(Records for this task)

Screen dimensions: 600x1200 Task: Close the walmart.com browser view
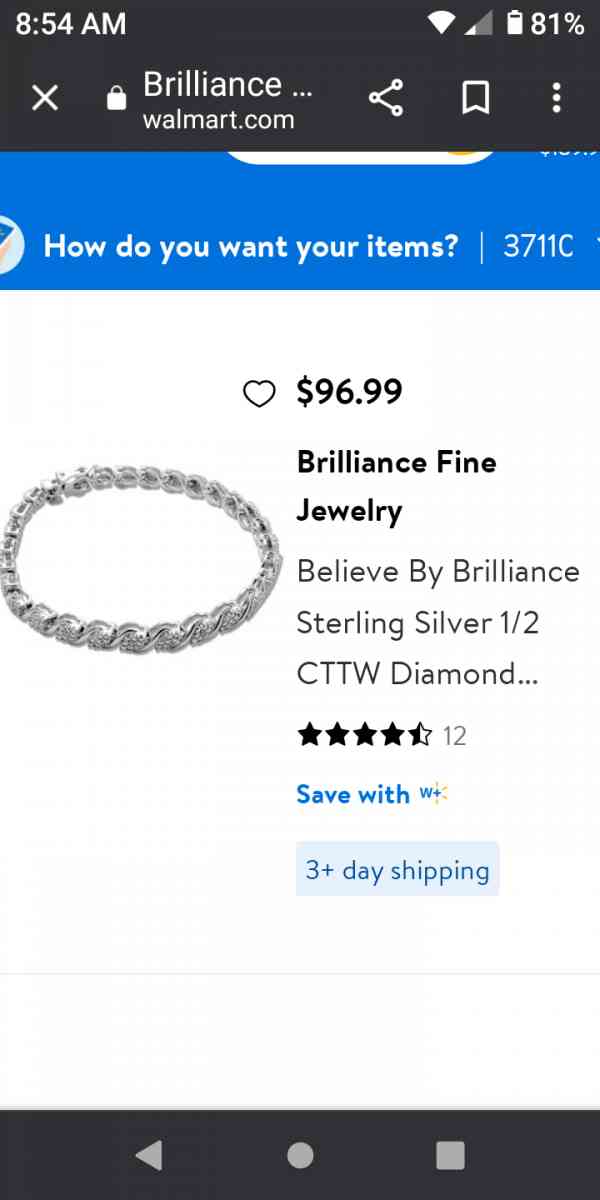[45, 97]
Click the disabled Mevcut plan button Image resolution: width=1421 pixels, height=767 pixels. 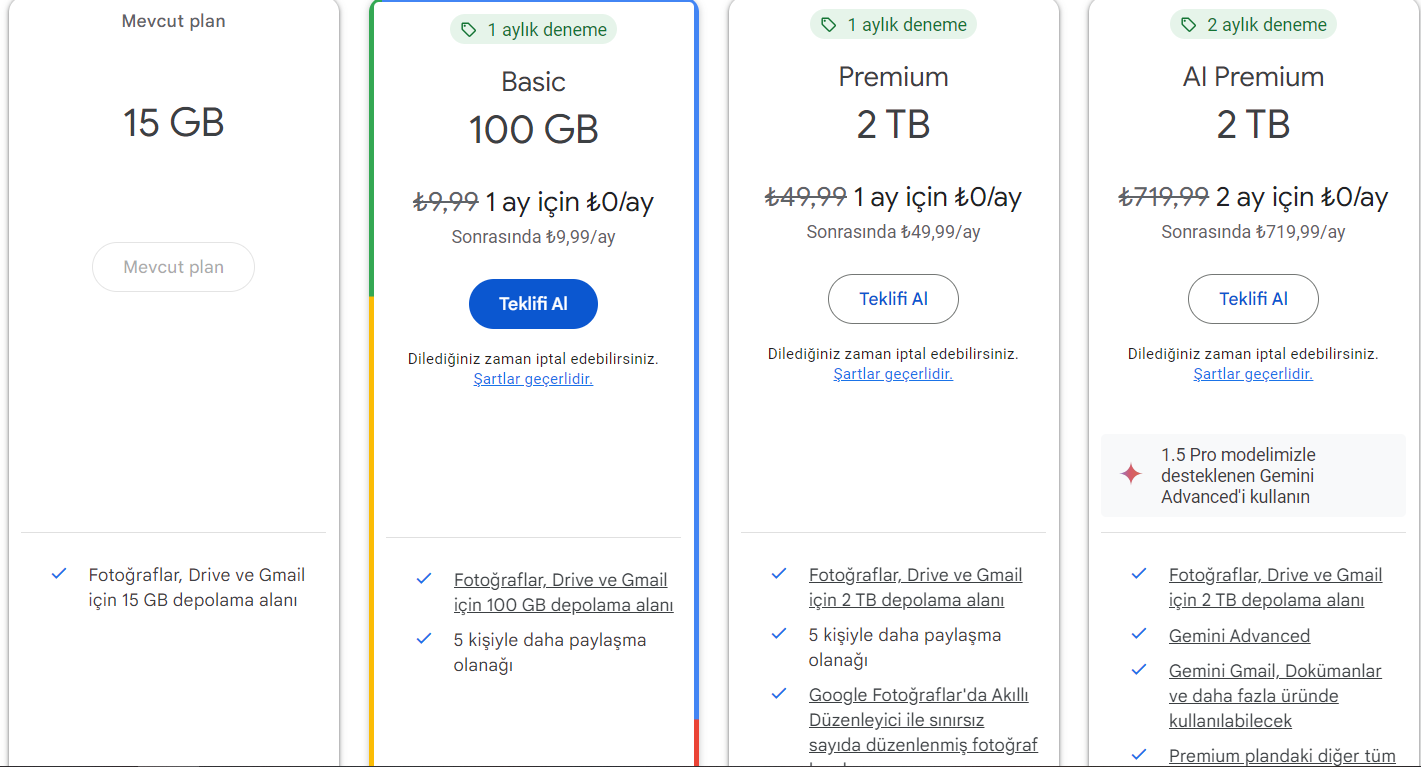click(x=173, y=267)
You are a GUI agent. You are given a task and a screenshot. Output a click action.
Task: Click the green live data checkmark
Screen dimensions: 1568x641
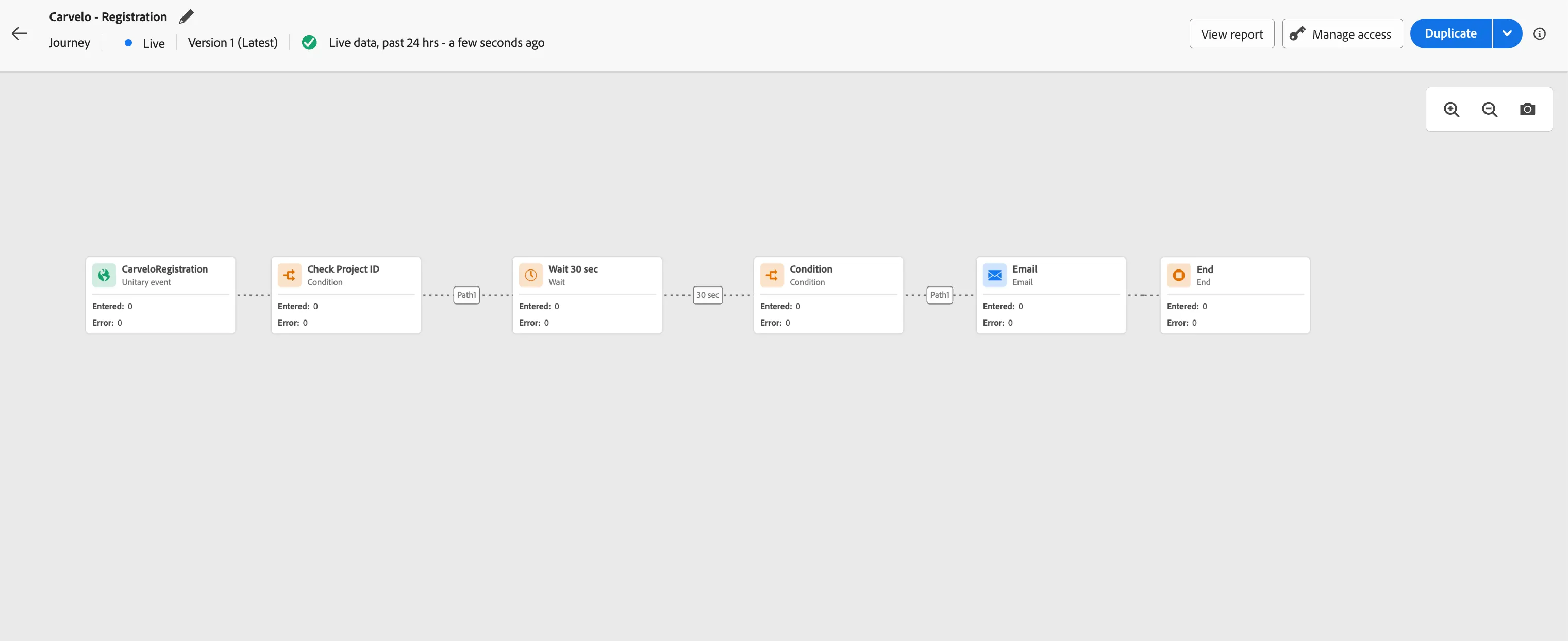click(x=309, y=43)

(End Records for this task)

Activity
Pictures are to be left out when the lines from the one containing "You are a GUI" through the end of the records above are repeated exactly; no other line is wanted.

Response for this exercise
You are a GUI agent. You are given a task and a screenshot. Output a click action.
Task: Click the green live data checkmark
Screen dimensions: 1568x641
click(x=309, y=43)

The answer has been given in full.